STATED EXERCISE:
Extract the data from its first line up to and including the line containing "Looking at the screenshot, I should point(1009,90).", and reproduce those lines unchanged.

EXERCISE DATA:
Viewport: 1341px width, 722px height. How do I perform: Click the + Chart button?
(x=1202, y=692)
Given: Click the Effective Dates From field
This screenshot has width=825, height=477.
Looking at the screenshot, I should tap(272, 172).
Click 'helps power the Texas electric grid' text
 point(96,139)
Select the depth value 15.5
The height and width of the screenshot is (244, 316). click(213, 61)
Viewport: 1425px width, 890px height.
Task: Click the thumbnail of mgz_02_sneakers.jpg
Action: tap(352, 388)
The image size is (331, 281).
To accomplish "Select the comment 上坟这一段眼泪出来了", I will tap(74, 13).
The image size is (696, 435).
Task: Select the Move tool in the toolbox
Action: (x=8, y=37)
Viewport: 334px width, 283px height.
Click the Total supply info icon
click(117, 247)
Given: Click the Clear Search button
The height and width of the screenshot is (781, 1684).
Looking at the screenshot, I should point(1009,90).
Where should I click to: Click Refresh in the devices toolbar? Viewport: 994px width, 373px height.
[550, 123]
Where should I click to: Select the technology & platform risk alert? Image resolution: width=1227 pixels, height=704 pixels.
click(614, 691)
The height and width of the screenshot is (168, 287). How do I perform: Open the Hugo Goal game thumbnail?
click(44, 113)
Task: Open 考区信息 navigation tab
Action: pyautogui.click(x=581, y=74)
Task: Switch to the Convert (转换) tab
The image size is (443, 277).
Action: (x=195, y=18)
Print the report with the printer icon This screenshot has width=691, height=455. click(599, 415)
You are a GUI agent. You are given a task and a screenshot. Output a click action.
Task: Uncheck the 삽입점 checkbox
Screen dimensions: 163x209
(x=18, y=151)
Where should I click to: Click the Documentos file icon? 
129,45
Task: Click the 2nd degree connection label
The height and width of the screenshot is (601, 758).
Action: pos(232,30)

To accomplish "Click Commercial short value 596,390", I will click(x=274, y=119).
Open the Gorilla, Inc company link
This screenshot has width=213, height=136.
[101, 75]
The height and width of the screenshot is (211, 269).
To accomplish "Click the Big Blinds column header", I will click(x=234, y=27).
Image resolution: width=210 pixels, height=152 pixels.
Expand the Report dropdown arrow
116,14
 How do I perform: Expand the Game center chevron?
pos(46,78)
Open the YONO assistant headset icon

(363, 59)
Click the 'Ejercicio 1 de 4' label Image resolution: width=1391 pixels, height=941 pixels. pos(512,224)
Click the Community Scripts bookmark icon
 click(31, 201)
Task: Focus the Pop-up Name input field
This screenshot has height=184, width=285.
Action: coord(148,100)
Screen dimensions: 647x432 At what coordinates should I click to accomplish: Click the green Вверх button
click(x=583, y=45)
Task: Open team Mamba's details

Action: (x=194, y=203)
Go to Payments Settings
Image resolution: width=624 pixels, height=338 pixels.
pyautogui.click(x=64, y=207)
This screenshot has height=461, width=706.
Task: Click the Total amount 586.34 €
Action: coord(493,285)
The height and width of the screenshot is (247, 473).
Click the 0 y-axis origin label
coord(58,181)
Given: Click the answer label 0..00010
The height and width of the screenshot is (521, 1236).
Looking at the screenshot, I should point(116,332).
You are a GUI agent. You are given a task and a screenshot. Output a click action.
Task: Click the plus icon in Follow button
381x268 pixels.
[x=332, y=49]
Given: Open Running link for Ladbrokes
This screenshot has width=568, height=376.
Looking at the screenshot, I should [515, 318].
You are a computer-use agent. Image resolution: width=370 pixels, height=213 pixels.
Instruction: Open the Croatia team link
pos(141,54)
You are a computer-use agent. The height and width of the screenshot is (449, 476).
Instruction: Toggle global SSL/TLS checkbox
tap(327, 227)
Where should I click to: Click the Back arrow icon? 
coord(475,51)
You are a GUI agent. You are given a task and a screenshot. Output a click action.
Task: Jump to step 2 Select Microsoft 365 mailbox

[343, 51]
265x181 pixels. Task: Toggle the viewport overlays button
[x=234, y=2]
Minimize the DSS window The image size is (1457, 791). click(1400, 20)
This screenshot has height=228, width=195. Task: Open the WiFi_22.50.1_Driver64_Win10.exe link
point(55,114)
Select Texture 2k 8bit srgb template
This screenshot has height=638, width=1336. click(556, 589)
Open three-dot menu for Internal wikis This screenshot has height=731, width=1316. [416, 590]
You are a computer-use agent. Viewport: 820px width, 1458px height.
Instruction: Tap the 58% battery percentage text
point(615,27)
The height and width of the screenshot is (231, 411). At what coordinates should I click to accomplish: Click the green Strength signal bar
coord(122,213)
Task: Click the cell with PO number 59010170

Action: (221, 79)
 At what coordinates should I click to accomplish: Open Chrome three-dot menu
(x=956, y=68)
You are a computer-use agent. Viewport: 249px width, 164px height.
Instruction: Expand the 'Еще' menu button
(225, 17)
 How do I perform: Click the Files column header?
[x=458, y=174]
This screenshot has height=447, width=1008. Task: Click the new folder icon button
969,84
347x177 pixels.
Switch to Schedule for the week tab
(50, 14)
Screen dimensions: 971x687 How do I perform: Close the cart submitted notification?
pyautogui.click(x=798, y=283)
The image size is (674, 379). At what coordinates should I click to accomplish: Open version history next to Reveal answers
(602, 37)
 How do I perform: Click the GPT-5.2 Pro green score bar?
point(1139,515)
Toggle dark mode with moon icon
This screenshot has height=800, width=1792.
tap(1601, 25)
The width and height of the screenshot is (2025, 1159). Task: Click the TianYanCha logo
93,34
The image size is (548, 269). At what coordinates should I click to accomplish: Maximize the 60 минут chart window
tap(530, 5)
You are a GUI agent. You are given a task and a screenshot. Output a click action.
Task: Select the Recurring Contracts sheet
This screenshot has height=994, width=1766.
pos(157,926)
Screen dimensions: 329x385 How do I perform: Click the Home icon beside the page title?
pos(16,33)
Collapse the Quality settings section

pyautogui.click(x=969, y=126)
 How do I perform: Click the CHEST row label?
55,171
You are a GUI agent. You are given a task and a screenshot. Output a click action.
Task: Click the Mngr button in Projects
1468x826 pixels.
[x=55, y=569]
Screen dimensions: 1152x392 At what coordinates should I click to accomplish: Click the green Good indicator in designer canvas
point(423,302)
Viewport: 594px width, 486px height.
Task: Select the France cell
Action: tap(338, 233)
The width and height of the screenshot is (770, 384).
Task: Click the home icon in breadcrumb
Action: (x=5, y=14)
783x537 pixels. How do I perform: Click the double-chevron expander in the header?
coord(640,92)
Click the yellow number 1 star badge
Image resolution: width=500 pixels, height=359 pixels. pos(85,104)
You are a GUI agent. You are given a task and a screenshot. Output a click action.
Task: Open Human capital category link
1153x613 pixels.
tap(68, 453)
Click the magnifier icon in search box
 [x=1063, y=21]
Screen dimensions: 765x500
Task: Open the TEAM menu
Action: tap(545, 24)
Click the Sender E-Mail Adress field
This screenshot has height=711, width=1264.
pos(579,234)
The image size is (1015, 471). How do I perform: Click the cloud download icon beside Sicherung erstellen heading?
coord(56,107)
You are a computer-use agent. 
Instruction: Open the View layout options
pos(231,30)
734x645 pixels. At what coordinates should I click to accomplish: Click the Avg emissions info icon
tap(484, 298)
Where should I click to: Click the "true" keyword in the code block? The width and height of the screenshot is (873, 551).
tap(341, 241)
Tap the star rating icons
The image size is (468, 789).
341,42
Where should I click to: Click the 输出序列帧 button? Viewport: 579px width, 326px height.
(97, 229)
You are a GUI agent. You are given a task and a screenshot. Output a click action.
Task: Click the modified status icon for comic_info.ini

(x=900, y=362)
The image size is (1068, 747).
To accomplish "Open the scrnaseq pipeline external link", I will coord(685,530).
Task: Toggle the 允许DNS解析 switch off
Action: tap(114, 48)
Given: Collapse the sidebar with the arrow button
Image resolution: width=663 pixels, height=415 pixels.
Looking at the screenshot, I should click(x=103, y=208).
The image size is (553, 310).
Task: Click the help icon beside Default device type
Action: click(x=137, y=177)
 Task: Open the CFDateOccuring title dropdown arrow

SOLUTION TO THIS PROBLEM:
Viewport: 1341px width, 722px height. How do I perform: Click the + Chart button?
(x=1202, y=692)
Given: Click the Effective Dates From field
This screenshot has width=825, height=477.
Looking at the screenshot, I should tap(272, 172).
Click 'helps power the Texas electric grid' text
 point(96,139)
Select the depth value 15.5
The height and width of the screenshot is (244, 316). click(213, 61)
Viewport: 1425px width, 890px height.
Task: Click the thumbnail of mgz_02_sneakers.jpg
Action: tap(352, 388)
The image size is (331, 281).
To accomplish "Select the comment 上坟这一段眼泪出来了", I will tap(74, 13).
The image size is (696, 435).
Task: Select the Move tool in the toolbox
Action: (x=8, y=37)
Viewport: 334px width, 283px height.
Click the Total supply info icon
click(117, 247)
Given: Click the Clear Search button
The height and width of the screenshot is (781, 1684).
Looking at the screenshot, I should point(1009,90).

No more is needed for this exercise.